I hear you saying "so you're aware of bar codes. Big deal. How does that affect your daily life?" Oooo, I'm so glad you asked that question! When I check out of any store, I compulsively make sure that the UPC bar code is in the most accessible place for the checkout person to scan it. I can't help it. I don't know if it is for their benefit or mine. I mean, I'd like to think I'm a nice person and I like to assist my fellow man in their endeavors to provide for themselves and their families. But at the same time, nothing burns my ass more than waiting in a checkout line while a minimum wage-earning, Britney Spears-listening drone flips a product over three times before she can find the bar code. I figure that if I sit that product on the counter with that UPC shining up in their lifeless face, I'm out of that store that much faster, making my transaction as painless as possible for both of us. Of course, that hasn't stopped some of these idiots from picking up the thing I'm buying and flipping the product around looking for the UPC code that I already found for them.
Another thing that bothers me about bar codes and the losers who use them is that they don't know what they are for. Most checkout people just see the bar code as the thing that means they don't have to actually enter numbers into a cash register and possibly break a big, fake, acrylic nail (I'm being kind of sexist here. I'm picking on female cashiers here when, in reality, some of the dumbest people on the planet are the dudes behind the counter). Back to the topic. The bar code is so much more than just a price entry device. Just as important is that it keeps track of a store's inventory. Everytime Joe Scanboy runs my Diet Coke over those red lines, some binary bits of data gets flipped from 0 to 1 and they've got one less unit in inventory. When the store's quantity of Diet Coke hits a magical minimum number, a reorder gets issued. Or it should anyway. For a store's supply chain to be truly efficent, their computers need to tally up all those transactions and come up with totals of what product sold, what product needs replenishing and what product sucks so bad that it won't sell no matter what.
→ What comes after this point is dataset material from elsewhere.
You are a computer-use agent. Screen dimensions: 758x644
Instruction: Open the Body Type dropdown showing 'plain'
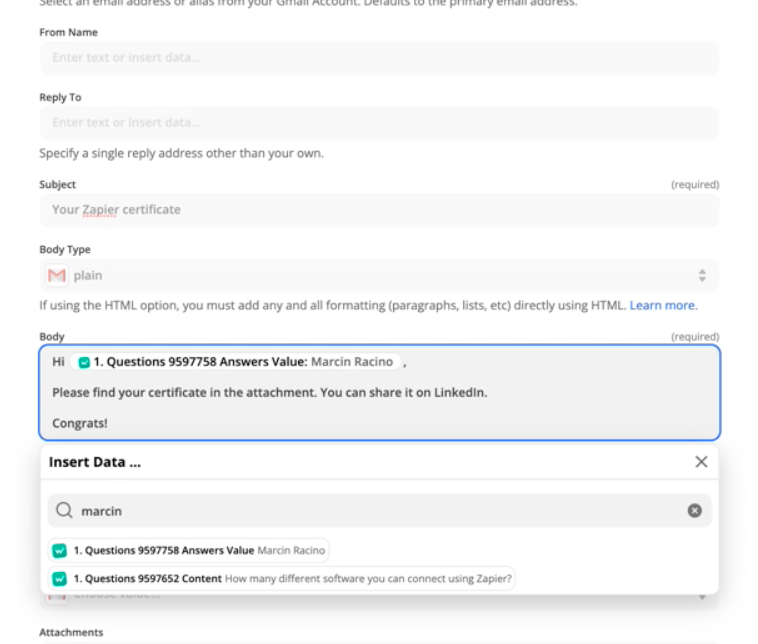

That's why it drives me nuts when I get behind the "cat lady" in the express line of a supermarket. She's got 24 cans of assorted flavors of cat food in her basket but gets in the 12 items or less (the grammar there is wrong, but that's another rant) aisle because she thinks that since her cans of cat food is just one type of item it would be OK to get her feline-urine smelling self in front of me. No, No, NO! Each one of those cans needs to be scanned to make the store's inventory accurate! And that will make me wait. And we can't have that. But then the brain-dead person behind the register will do something insane and scan in one can of Little Friskies Salmon Surprise and then hit X 24. So I'm moving right along in the Express Checkout lane, but now am strangely upset by the ignorance of the cashier ruining the entire supply chain system set up by the store.
It is entirely possible that I might be insane.
But my rules work for me. I am a hero at my local 7-11 for my bar code flipping ways. The owner-operator guy there noticed me turning all the products so that the bar codes faced him and his scanner. He looked at me for a minute and then broke out in a big grin and said "thank you." He called over the other guy and pointed out what I had done and said that "it was real class". Now everytime I go in there, he points it out to one of his other employees, his vendors, or sometimes other customers. He really appreciates the effort to make his job easier. It has paid off. Every once in awhile, he has given free Slurpees to Jake and Bobby. Of course, now I can't NOT do it. Now the pressure is on everytime to do it. I can't win.